» **TASK STATEMENT**: Every record must be copied out exactly.
*** Opening of DATA SUPPLIED ***
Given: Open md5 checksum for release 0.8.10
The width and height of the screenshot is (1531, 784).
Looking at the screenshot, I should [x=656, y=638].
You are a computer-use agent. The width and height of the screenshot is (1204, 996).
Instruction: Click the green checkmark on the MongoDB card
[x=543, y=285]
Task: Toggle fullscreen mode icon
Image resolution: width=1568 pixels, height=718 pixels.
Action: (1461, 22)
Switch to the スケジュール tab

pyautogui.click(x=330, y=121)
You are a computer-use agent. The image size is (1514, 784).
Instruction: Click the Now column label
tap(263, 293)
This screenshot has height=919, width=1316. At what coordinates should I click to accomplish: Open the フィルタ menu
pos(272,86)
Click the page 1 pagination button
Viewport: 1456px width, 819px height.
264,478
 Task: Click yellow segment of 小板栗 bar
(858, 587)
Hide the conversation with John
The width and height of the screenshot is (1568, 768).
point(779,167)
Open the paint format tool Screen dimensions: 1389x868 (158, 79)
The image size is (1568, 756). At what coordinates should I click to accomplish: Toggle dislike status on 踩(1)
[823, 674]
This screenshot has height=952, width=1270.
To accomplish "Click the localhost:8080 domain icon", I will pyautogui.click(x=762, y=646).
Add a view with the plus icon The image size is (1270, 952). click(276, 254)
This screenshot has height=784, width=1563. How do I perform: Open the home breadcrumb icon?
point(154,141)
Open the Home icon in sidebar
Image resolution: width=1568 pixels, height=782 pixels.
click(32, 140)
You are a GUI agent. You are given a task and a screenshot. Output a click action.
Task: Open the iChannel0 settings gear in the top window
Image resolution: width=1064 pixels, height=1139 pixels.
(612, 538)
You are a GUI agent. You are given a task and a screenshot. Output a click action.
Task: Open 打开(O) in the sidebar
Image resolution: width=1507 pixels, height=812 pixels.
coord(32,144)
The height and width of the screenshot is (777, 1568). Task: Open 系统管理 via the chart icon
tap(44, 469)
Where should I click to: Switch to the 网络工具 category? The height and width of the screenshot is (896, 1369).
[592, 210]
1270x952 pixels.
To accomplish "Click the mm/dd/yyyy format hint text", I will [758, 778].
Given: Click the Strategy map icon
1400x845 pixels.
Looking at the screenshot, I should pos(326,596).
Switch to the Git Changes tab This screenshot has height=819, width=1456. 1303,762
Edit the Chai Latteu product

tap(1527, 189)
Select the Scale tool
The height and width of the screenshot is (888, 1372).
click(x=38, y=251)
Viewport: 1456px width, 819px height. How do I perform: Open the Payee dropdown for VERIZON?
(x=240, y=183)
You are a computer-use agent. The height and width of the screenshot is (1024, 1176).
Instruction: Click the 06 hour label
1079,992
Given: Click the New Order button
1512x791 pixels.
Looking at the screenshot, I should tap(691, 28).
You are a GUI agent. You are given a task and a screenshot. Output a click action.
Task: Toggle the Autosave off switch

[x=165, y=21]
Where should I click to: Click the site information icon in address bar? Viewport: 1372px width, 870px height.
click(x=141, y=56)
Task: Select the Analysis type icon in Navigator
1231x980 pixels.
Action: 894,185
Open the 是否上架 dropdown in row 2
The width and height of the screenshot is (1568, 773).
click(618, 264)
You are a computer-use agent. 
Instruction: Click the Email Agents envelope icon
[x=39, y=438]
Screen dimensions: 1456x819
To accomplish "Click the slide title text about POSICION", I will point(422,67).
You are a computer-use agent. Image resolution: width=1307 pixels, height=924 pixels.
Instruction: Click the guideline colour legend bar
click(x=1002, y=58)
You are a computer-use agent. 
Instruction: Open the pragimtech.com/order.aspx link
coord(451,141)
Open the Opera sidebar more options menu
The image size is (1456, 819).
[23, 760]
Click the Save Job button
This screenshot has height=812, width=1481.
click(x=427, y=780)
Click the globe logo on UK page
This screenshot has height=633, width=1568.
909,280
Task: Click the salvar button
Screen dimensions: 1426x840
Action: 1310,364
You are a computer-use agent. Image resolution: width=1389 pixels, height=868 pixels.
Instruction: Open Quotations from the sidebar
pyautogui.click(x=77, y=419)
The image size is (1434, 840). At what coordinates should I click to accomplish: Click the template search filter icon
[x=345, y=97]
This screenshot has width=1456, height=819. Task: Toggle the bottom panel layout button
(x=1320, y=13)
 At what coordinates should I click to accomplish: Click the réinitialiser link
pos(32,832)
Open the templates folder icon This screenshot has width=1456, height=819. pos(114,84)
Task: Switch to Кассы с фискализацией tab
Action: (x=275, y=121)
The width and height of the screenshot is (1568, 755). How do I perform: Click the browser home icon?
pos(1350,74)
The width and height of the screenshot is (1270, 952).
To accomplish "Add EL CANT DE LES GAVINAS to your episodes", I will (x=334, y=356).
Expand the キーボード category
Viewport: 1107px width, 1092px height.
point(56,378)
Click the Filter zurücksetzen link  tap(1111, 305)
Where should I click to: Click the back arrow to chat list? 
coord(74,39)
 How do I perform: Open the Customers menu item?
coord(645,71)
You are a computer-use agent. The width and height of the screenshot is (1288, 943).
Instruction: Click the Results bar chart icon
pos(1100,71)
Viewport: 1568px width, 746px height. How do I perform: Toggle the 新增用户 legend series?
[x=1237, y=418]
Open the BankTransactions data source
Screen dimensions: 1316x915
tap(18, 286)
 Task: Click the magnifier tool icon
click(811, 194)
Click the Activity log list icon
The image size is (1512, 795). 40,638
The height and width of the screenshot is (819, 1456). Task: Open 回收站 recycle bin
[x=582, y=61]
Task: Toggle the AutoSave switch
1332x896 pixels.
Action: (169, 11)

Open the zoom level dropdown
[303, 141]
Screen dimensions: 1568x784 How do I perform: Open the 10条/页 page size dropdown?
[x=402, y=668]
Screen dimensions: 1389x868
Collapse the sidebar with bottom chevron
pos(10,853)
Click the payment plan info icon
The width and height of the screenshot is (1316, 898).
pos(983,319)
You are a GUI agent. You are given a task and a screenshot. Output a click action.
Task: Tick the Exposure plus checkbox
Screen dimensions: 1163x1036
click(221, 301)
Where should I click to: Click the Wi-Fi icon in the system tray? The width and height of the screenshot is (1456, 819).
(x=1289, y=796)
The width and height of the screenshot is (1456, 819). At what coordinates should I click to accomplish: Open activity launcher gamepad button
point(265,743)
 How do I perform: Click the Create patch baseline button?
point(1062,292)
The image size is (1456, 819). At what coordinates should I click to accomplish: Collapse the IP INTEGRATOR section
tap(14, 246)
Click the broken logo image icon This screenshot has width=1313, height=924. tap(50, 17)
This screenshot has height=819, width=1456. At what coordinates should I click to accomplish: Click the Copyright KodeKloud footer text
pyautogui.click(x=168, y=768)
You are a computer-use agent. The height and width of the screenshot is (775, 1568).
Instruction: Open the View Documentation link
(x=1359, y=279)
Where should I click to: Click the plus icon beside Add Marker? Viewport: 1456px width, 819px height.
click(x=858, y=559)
*** Close of DATA SUPPLIED ***
» **EXPECTED OUTPUT**:
Given: Open md5 checksum for release 0.8.10
The width and height of the screenshot is (1531, 784).
Looking at the screenshot, I should [x=656, y=638].
You are a computer-use agent. The width and height of the screenshot is (1204, 996).
Instruction: Click the green checkmark on the MongoDB card
[x=543, y=285]
Task: Toggle fullscreen mode icon
Image resolution: width=1568 pixels, height=718 pixels.
Action: (1461, 22)
Switch to the スケジュール tab

pyautogui.click(x=330, y=121)
You are a computer-use agent. The image size is (1514, 784).
Instruction: Click the Now column label
tap(263, 293)
This screenshot has height=919, width=1316. At what coordinates should I click to accomplish: Open the フィルタ menu
pos(272,86)
Click the page 1 pagination button
Viewport: 1456px width, 819px height.
264,478
 Task: Click yellow segment of 小板栗 bar
(858, 587)
Hide the conversation with John
The width and height of the screenshot is (1568, 768).
point(779,167)
Open the paint format tool Screen dimensions: 1389x868 (158, 79)
The image size is (1568, 756). At what coordinates should I click to accomplish: Toggle dislike status on 踩(1)
[823, 674]
This screenshot has height=952, width=1270.
To accomplish "Click the localhost:8080 domain icon", I will pyautogui.click(x=762, y=646).
Add a view with the plus icon The image size is (1270, 952). click(276, 254)
This screenshot has height=784, width=1563. How do I perform: Open the home breadcrumb icon?
point(154,141)
Open the Home icon in sidebar
Image resolution: width=1568 pixels, height=782 pixels.
click(32, 140)
You are a GUI agent. You are given a task and a screenshot. Output a click action.
Task: Open the iChannel0 settings gear in the top window
Image resolution: width=1064 pixels, height=1139 pixels.
(612, 538)
You are a GUI agent. You are given a task and a screenshot. Output a click action.
Task: Open 打开(O) in the sidebar
Image resolution: width=1507 pixels, height=812 pixels.
coord(32,144)
The height and width of the screenshot is (777, 1568). Task: Open 系统管理 via the chart icon
tap(44, 469)
Where should I click to: Switch to the 网络工具 category? The height and width of the screenshot is (896, 1369).
[592, 210]
1270x952 pixels.
To accomplish "Click the mm/dd/yyyy format hint text", I will [758, 778].
Given: Click the Strategy map icon
1400x845 pixels.
Looking at the screenshot, I should pos(326,596).
Switch to the Git Changes tab This screenshot has height=819, width=1456. 1303,762
Edit the Chai Latteu product

tap(1527, 189)
Select the Scale tool
The height and width of the screenshot is (888, 1372).
click(x=38, y=251)
Viewport: 1456px width, 819px height. How do I perform: Open the Payee dropdown for VERIZON?
(x=240, y=183)
You are a computer-use agent. The height and width of the screenshot is (1024, 1176).
Instruction: Click the 06 hour label
1079,992
Given: Click the New Order button
1512x791 pixels.
Looking at the screenshot, I should tap(691, 28).
You are a GUI agent. You are given a task and a screenshot. Output a click action.
Task: Toggle the Autosave off switch

[x=165, y=21]
Where should I click to: Click the site information icon in address bar? Viewport: 1372px width, 870px height.
click(x=141, y=56)
Task: Select the Analysis type icon in Navigator
1231x980 pixels.
Action: 894,185
Open the 是否上架 dropdown in row 2
The width and height of the screenshot is (1568, 773).
click(618, 264)
You are a computer-use agent. 
Instruction: Click the Email Agents envelope icon
[x=39, y=438]
Screen dimensions: 1456x819
To accomplish "Click the slide title text about POSICION", I will point(422,67).
You are a computer-use agent. Image resolution: width=1307 pixels, height=924 pixels.
Instruction: Click the guideline colour legend bar
click(x=1002, y=58)
You are a computer-use agent. 
Instruction: Open the pragimtech.com/order.aspx link
coord(451,141)
Open the Opera sidebar more options menu
The image size is (1456, 819).
[23, 760]
Click the Save Job button
This screenshot has height=812, width=1481.
click(x=427, y=780)
Click the globe logo on UK page
This screenshot has height=633, width=1568.
909,280
Task: Click the salvar button
Screen dimensions: 1426x840
Action: 1310,364
You are a computer-use agent. Image resolution: width=1389 pixels, height=868 pixels.
Instruction: Open Quotations from the sidebar
pyautogui.click(x=77, y=419)
The image size is (1434, 840). At what coordinates should I click to accomplish: Click the template search filter icon
[x=345, y=97]
This screenshot has width=1456, height=819. Task: Toggle the bottom panel layout button
(x=1320, y=13)
 At what coordinates should I click to accomplish: Click the réinitialiser link
pos(32,832)
Open the templates folder icon This screenshot has width=1456, height=819. pos(114,84)
Task: Switch to Кассы с фискализацией tab
Action: (x=275, y=121)
The width and height of the screenshot is (1568, 755). How do I perform: Click the browser home icon?
pos(1350,74)
The width and height of the screenshot is (1270, 952).
To accomplish "Add EL CANT DE LES GAVINAS to your episodes", I will (x=334, y=356).
Expand the キーボード category
Viewport: 1107px width, 1092px height.
point(56,378)
Click the Filter zurücksetzen link  tap(1111, 305)
Where should I click to: Click the back arrow to chat list? 
coord(74,39)
 How do I perform: Open the Customers menu item?
coord(645,71)
You are a computer-use agent. The width and height of the screenshot is (1288, 943).
Instruction: Click the Results bar chart icon
pos(1100,71)
Viewport: 1568px width, 746px height. How do I perform: Toggle the 新增用户 legend series?
[x=1237, y=418]
Open the BankTransactions data source
Screen dimensions: 1316x915
tap(18, 286)
 Task: Click the magnifier tool icon
click(811, 194)
Click the Activity log list icon
The image size is (1512, 795). 40,638
The height and width of the screenshot is (819, 1456). Task: Open 回收站 recycle bin
[x=582, y=61]
Task: Toggle the AutoSave switch
1332x896 pixels.
Action: (169, 11)

Open the zoom level dropdown
[303, 141]
Screen dimensions: 1568x784 How do I perform: Open the 10条/页 page size dropdown?
[x=402, y=668]
Screen dimensions: 1389x868
Collapse the sidebar with bottom chevron
pos(10,853)
Click the payment plan info icon
The width and height of the screenshot is (1316, 898).
pos(983,319)
You are a GUI agent. You are given a task and a screenshot. Output a click action.
Task: Tick the Exposure plus checkbox
Screen dimensions: 1163x1036
click(221, 301)
Where should I click to: Click the Wi-Fi icon in the system tray? The width and height of the screenshot is (1456, 819).
(x=1289, y=796)
The width and height of the screenshot is (1456, 819). At what coordinates should I click to accomplish: Open activity launcher gamepad button
point(265,743)
 How do I perform: Click the Create patch baseline button?
point(1062,292)
The image size is (1456, 819). At what coordinates should I click to accomplish: Collapse the IP INTEGRATOR section
tap(14, 246)
Click the broken logo image icon This screenshot has width=1313, height=924. tap(50, 17)
This screenshot has height=819, width=1456. At what coordinates should I click to accomplish: Click the Copyright KodeKloud footer text
pyautogui.click(x=168, y=768)
You are a computer-use agent. The height and width of the screenshot is (775, 1568).
Instruction: Open the View Documentation link
(x=1359, y=279)
Where should I click to: Click the plus icon beside Add Marker? Viewport: 1456px width, 819px height.
click(x=858, y=559)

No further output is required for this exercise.